Another Big Automaker Just Fell Into Its Own 'Dieselgate' Scandal
The Fiat logo is pictured at a car dealership at Motor Village in Los Angeles. The EPA accused Fiat Chrysler on Thursday of using software to manipulate its diesel emissions.
Volkswagen may not be the only automaker manipulating its diesel efficiency ratings.
Environmental Protection Agency officials accused Fiat Chrysler on Thursday of using software that allowed excess diesel emissions in about 104,000 vehicles.
Two unnamed sources told Reuters the alleged emissions cheat affects a number of trucks and SUVs built since 2014.
EPA officials on a call with reporters Thursday said the alleged issue applies to 2014, 2015 and 2016 models of Jeep Grand Cherokees and Dodge Ram trucks with 3-liter diesel engines.
The agency described the hidden software as an “undisclosed emission control device” and challenged Fiat Chrysler to prove it isn’t a so-called defeat device - that is, one explicitly designed to circumvent emissions standards.
An EPA spokeswoman said the trucks and SUVs are safe to drive.
“If you own one of these vehicles,” she said, “no immediate action is required from you.”
The agency is still investigating the matter, but said the software represents “a clear and serious violation of the U.S. Clean Air Act.”

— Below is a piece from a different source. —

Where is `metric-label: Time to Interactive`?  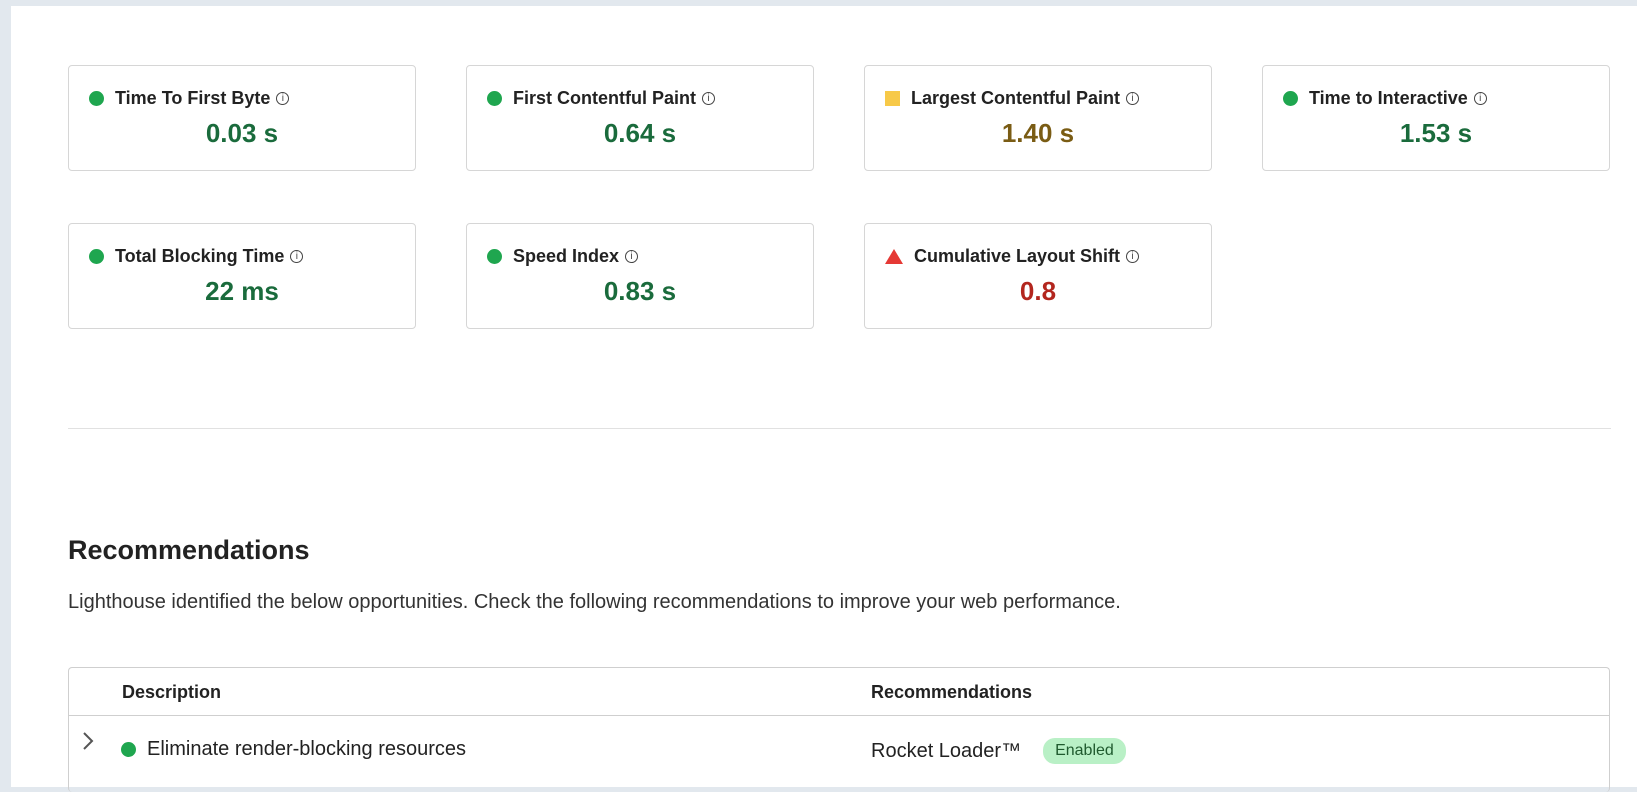
metric-label: Time to Interactive is located at coordinates (1388, 98).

Fiat Chrysler faces fines of up to $44,000 per vehicle sold in violation of the rules.
In a statement to The Huffington Post, the automaker said it is “disappointed” in the EPA’s decision, and indicated that it intends to fight the charges.
“FCA US intends to work with the incoming administration to present its case and resolve this matter fairly and equitably and to assure the EPA and FCA US customers that the company’s diesel-powered vehicles meet all applicable regulatory requirements,” Fiat Chrysler said.
“FCA US diesel engines are equipped with state-of-the-art emission control systems hardware, including selective catalytic reduction,” the statement went on. “Every auto manufacturer must employ various strategies to control tailpipe emissions in order to balance EPA’s regulatory requirements for low nitrogen oxide (NOx) emissions and requirements for engine durability and performance, safety and fuel efficiency. FCA US believes that its emission control systems meet the applicable requirements.”
Fiat, an Italian automaker, took a controlling stake in Chrysler in 2011 as the U.S. auto industry was climbing out of the Great Recession.
This is a developing story and will be updated.